- Interactive map of L'Amant Secret

Restaurant information
- Established: 2018
- Head chef: Son Jong-won
- Food type: Contemporary, Korean cuisine
- Rating: 1 Michelin star
- Location: 26F L'Escape Hotel, 67 Toegye-ro, Jung District, Seoul, 04529, South Korea
- Coordinates: 37°33′35″N 126°58′46″E﻿ / ﻿37.5598°N 126.9795°E
- Website: lescapehotel.com/dining/lamantsecret

= L'Amant Secret =

Restaurant in Seoul, South Korea

L'Amant Secret is a fine dining restaurant in Seoul, South Korea. It is located in the L'Escape Hotel and first opened in 2018. It serves contemporary cuisine, with some of the dishes taking inspiration from Korean cuisine. It received one Michelin star from 2021 through 2025. The restaurant was listed among the top 1,000 global restaurants in La Liste.

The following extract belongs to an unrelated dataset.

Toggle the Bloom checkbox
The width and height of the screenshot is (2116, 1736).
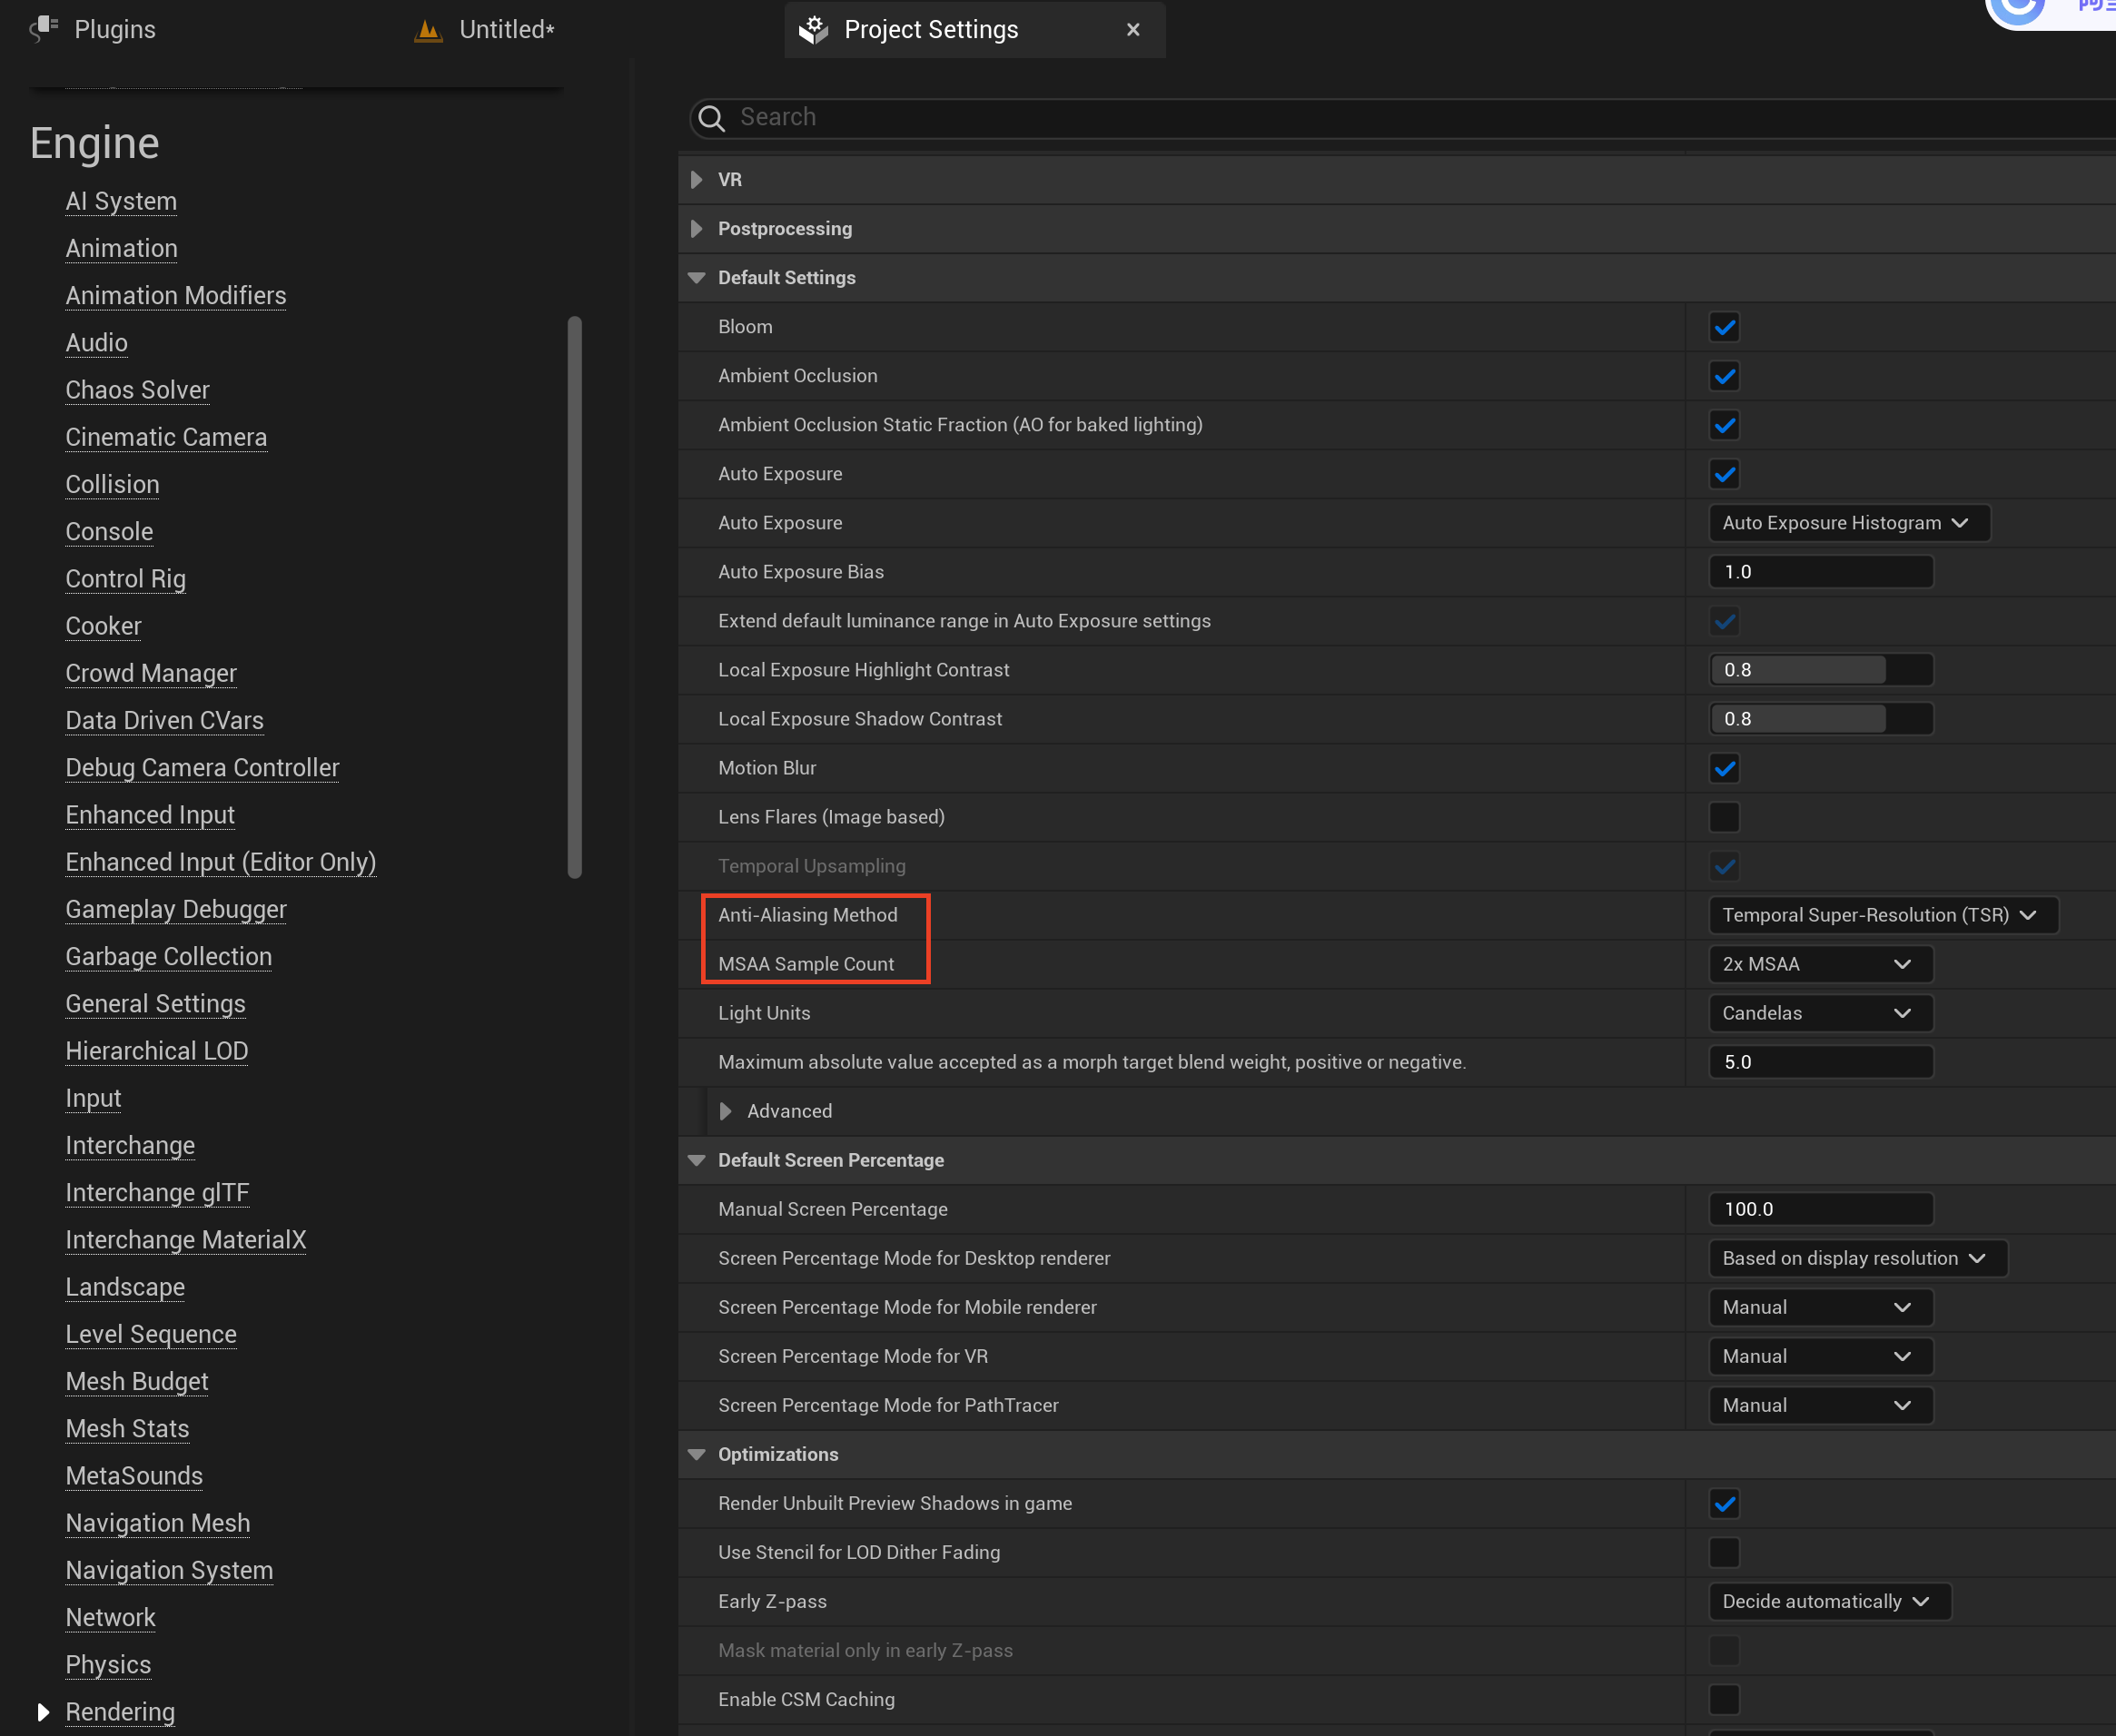1724,327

The restaurant's head chef is Son Jong-won. Son worked under chef Corey Lee of Benu, and at Quince. He also worked in Singapore's Seroja. The restaurant's interior is themed as a "Parisian escape in the Heart of Seoul". Son also runs the restaurant Eatanic Garden, which also became Michelin-starred under his tenure.